In a recent speech given to the 2016 Opioid and Drug Abuse Summit, FDA Commissioner Dr. Robert Califf outlined the FDA’s plans on addressing the opioid abuse epidemic and touched on a number of important and critical issues that underscore the tough job ahead of them. He emphasized that there needs to be a multipronged approach that reaches practitioners, other healthcare providers, law enforcement, educators, and patients.
He emphasized what FDA has done recently by noting “Our action plan also recognizes the importance of seeking new ways to formulate opioids to discourage tampering with the drugs in order to receive a faster high, a problem that I know you’re grappling with and will talk about during this meeting. Last week we issued a draft guidance for industry that will help them develop abuse-deterrent formulations and ensure that generic versions of approved opioids with ADFs are no less abuse-deterrent than the brand name drug.”
This was one of the bases of the foundation laid in the action plan; however, in additional comments, we find pause to worry about the future of the Agency’s position on continued approval of generic non-abuse deterrent and other abuse-deterrent opioids that could hamper access by increasing costs and limiting the number of alternatives that physicians and other healthcare practitioners use to treat severe and end of life pain.
While Califf acknowledged that “[e]nsuring appropriate access to generic forms of abuse-deterrent opioids is an important element in that broader strategy,” he also followed by saying “[w]e’ve noticed in prescribing patterns that abuse-deterrent formulations have not taken a large share of the market, perhaps in part due to the much higher cost without generic formulations on the market. So the availability of less costly generic products has the potential to increase the use of abuse-deterrent formulations.” And here is where the uncertainty is introduced into the equation to fix the problem. What does he (the FDA) plan to do about non-abuse-deterrent formulations that are even less costly and may, in some instances, be the only viable treatment for a patient that must either crush a tablet or have it administered through a nasogastric tube? In addition, I don’t think that anyone would expect even a generic abuse-deterrent product to be less expensive than a currently available non-abuse-deterrent generic. The FDA, in evaluating its overall approach, must assure that cost and available modes of treatment are not limited. We have posted about this before here, here, and here.
Califf also acknowledged that there may be limits on what FDA can do by noting “[s]ome have said that one way that FDA could reduce the use of opioids is to limit the number of opioids it approves. But there are limits to what we can do under the current law. Under the current law, FDA is obligated to approve an application for a generic drug unless the product fails to demonstrate bioequivalence to the innovator or it does not meet other standards. This is a difficult problem that we’ll be talking about more in the near future.” And with that the alarms go off. What does FDA have in store for the generic non-abuse-deterrent formulations already approved and those in the pipeline?

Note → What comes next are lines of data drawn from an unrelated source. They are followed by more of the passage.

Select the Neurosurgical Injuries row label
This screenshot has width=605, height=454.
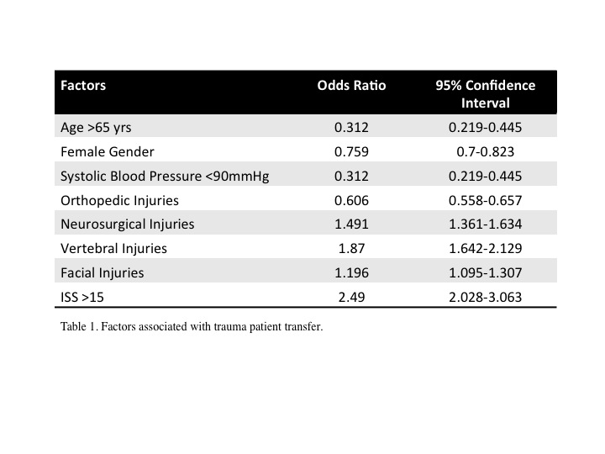tap(128, 224)
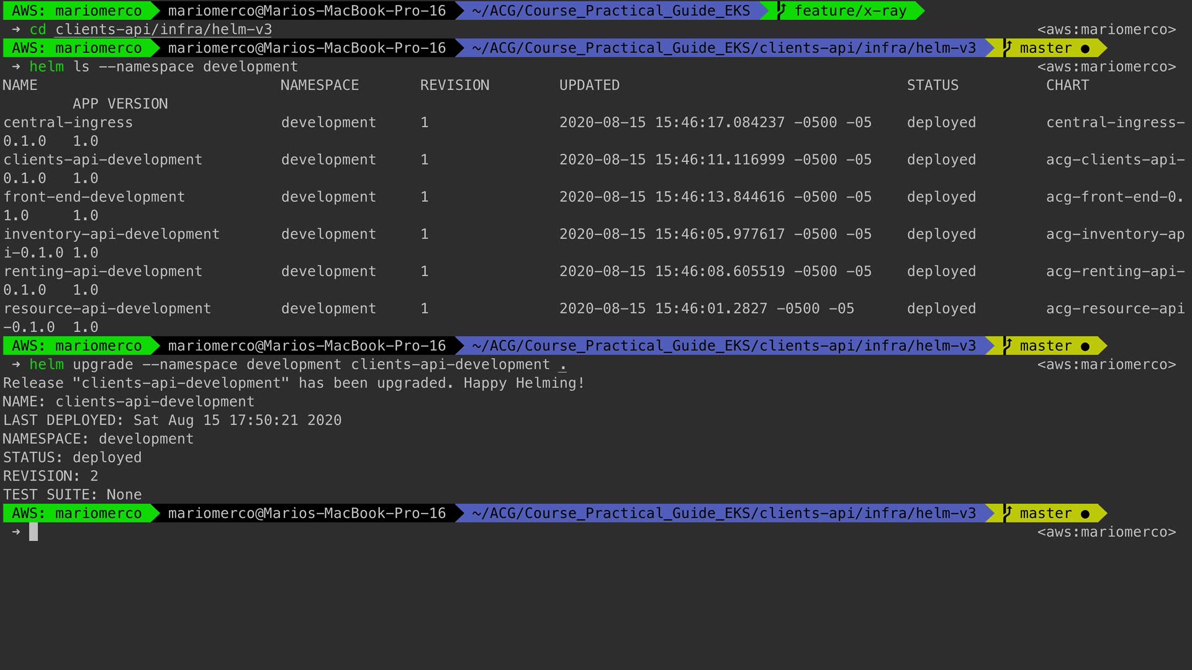Click the bottom <aws:mariomerco> right prompt text
Screen dimensions: 1192x670
[1106, 532]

“An essential piece of developing new abuse deterrent products is having the necessary data on the impact of existing ADF products,” which is also an important consideration in taking any adverse action against certain generics. But there are other areas that perhaps deserve more attention, such as better education for healthcare providers, for instance, as Califf says “we need a much more robust national research effort to inform doctors and patients about the long-term benefits or risks associated with the use of opioids for treating chronic pain.” However, there is an enforcement element to controlling opioid abuse and those that prescribe them, but also developing a national database so that pharmacists and healthcare providers can see what other prescriptions patients are taking from other providers and in other jurisdictions. In my opinion, FDA should not be shortsighted with regards to controlling the number of opioid applications it approves, but rather on how best to assure that they are appropriately used.

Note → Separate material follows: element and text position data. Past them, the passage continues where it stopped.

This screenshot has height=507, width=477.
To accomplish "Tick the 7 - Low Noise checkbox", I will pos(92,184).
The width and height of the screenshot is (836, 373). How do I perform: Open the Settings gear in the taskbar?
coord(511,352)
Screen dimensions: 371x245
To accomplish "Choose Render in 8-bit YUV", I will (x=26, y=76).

The entire problem cannot be tackled with a single swipe of a brush, nor can we expect to make progress in the war on drug abuse until there is a national policy that accurately and comprehensively addresses all of the tentacles of the problem. We need to take precautions to assure access, availability, and a reasonable national policy to deal with a problem that the nation has not been able to successfully address since the war on drugs began decades ago.